# [EXERCISE GOAL]
Could you return each line from the one bearing "This screenshot has height=952, width=1270." through the last line of the entries, exactly as it stands, with no pictures?

- Opening Delimiter -

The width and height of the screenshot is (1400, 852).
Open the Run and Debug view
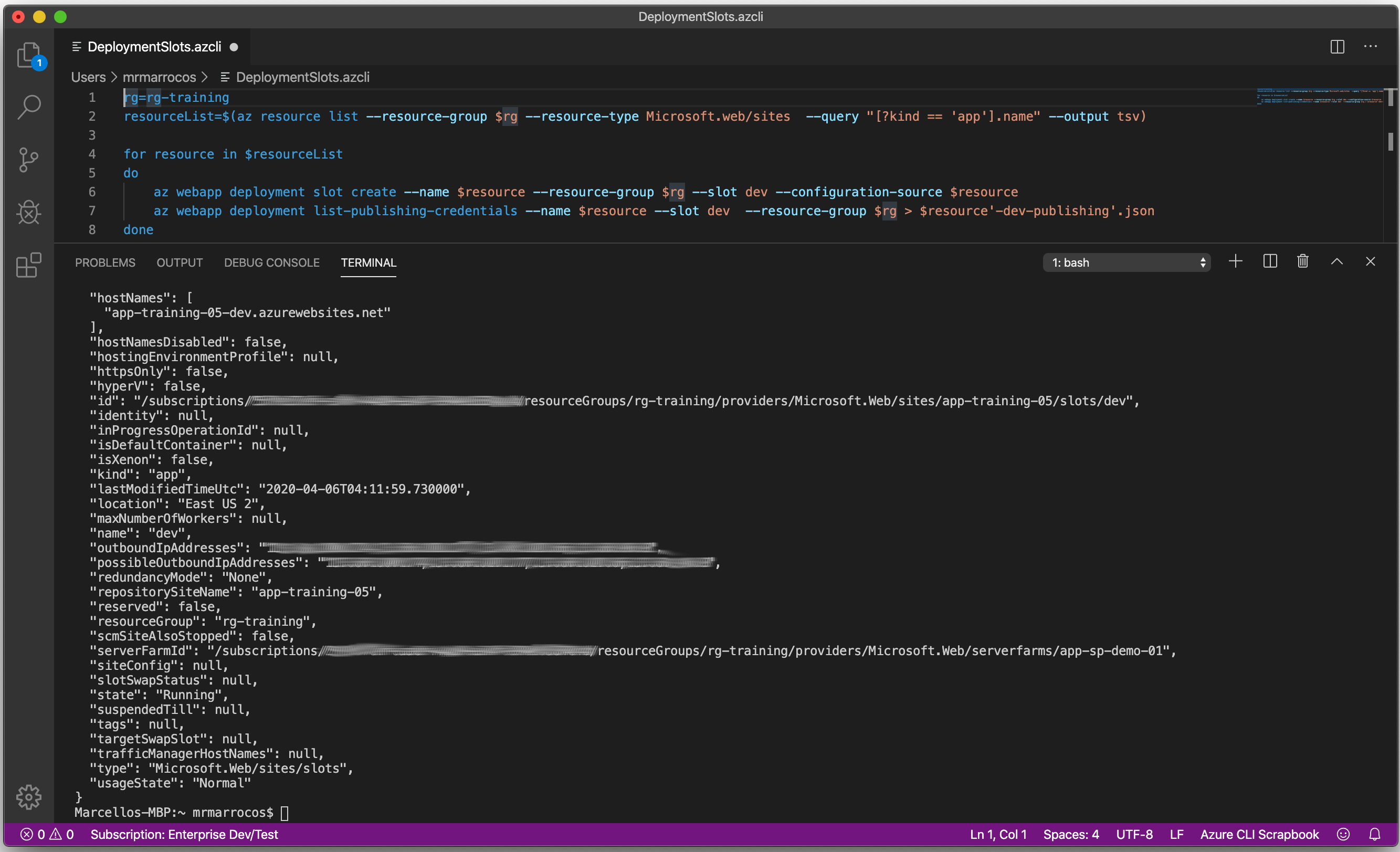pos(29,212)
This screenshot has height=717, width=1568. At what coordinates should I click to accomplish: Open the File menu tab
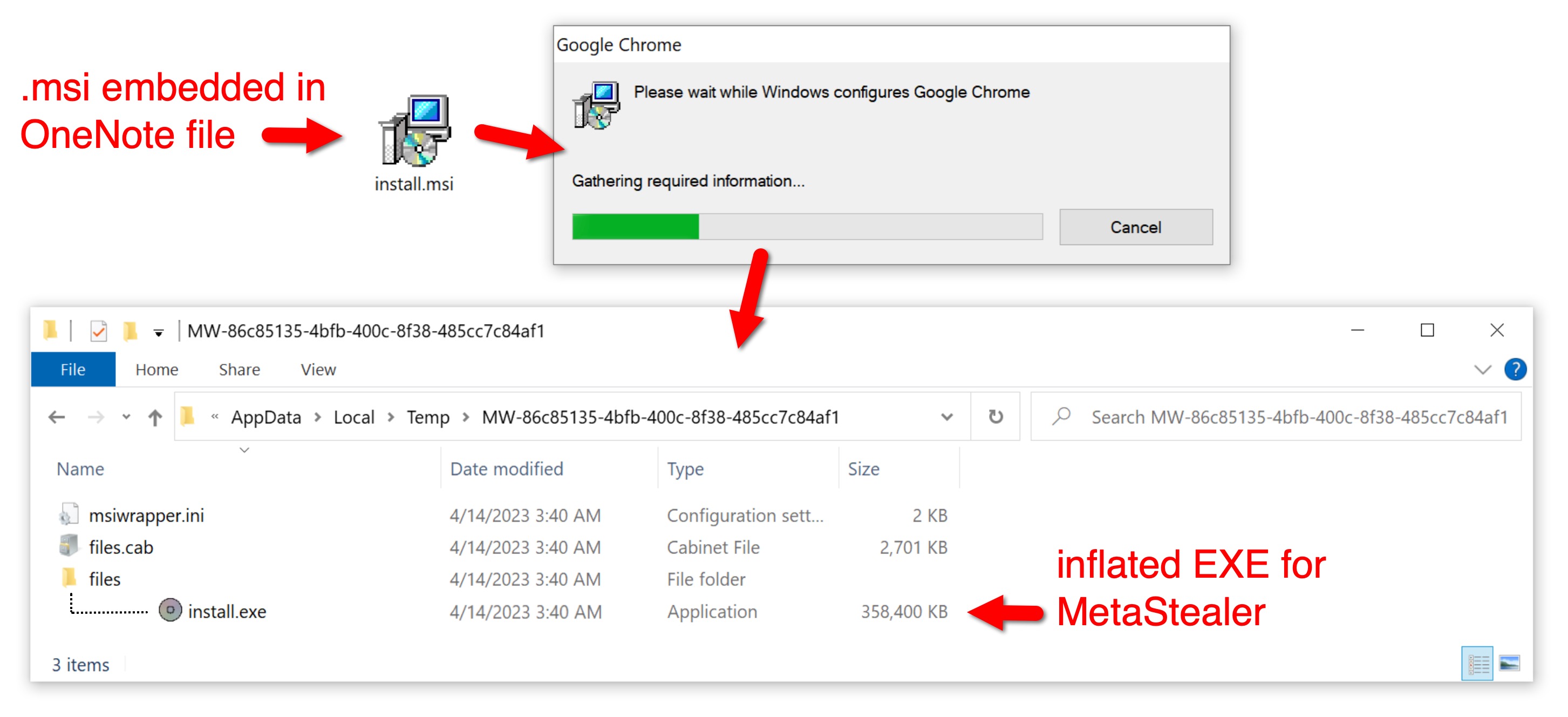click(72, 370)
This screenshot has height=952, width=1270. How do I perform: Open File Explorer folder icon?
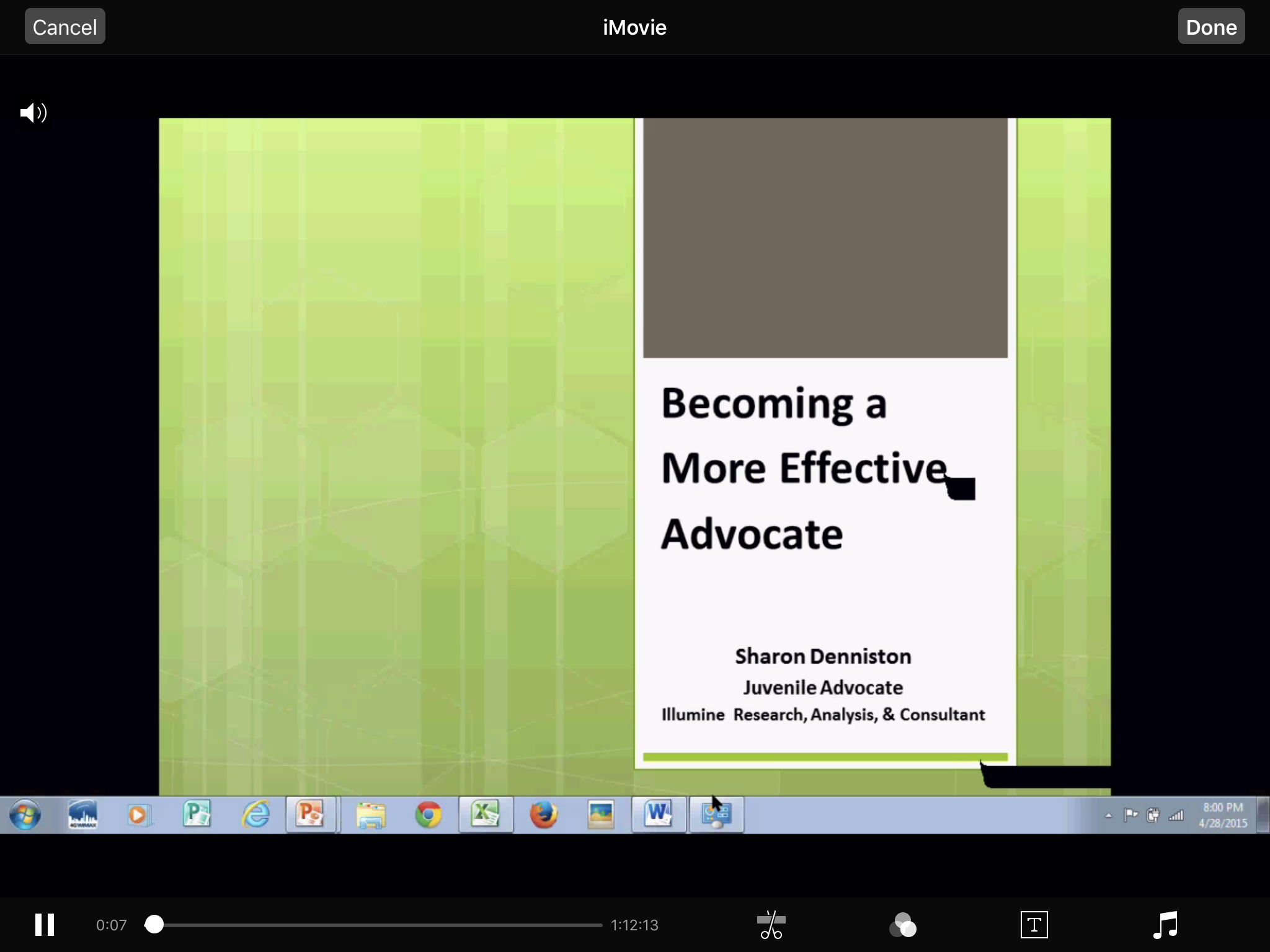click(x=370, y=814)
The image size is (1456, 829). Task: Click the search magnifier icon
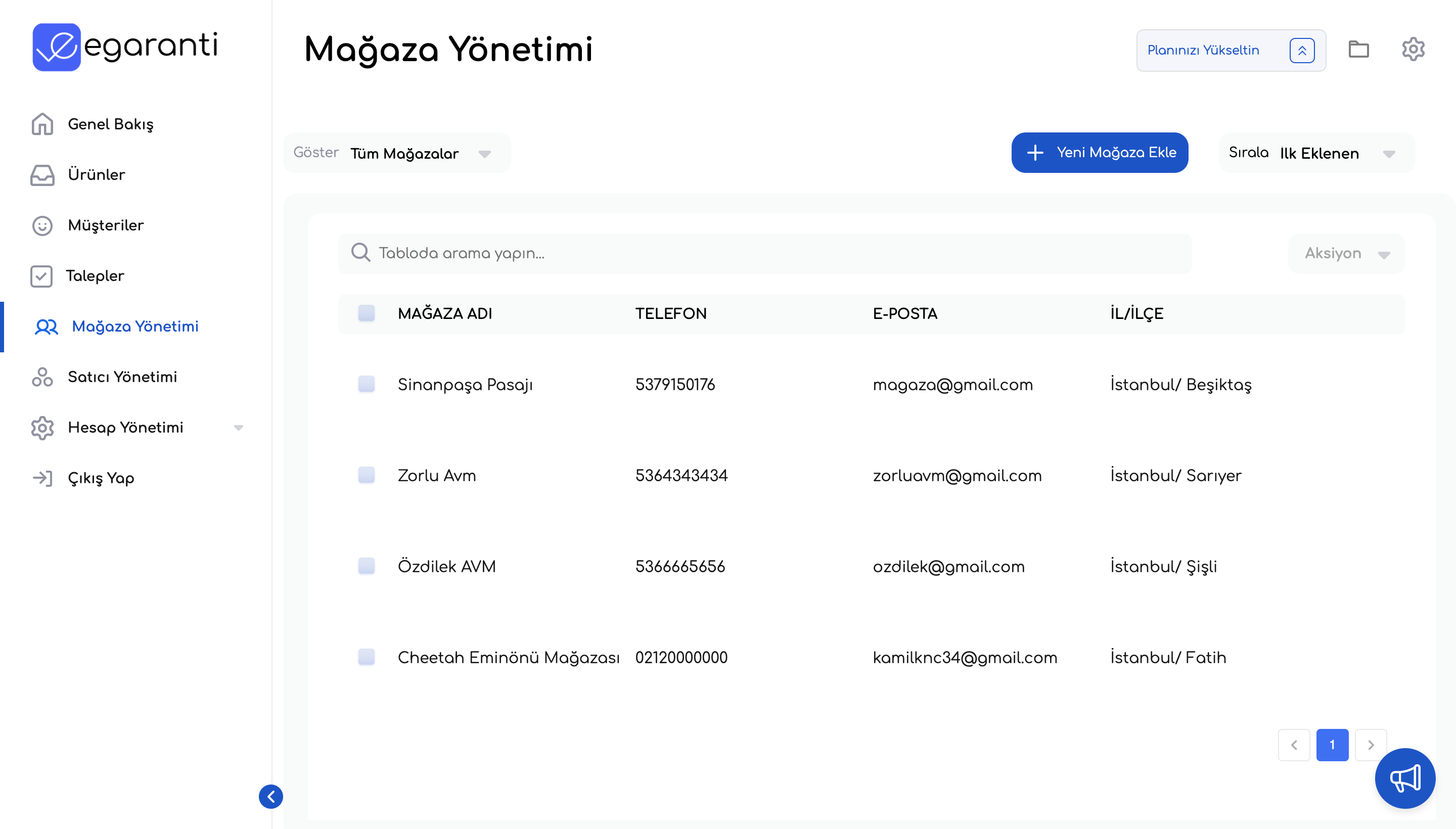tap(360, 252)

- Closing Delimiter -

# [PROBLEM SOLUTION]
This screenshot has height=952, width=1270. How do I perform: Open File Explorer folder icon?
click(x=370, y=814)
The image size is (1456, 829). Task: Click the search magnifier icon
tap(360, 252)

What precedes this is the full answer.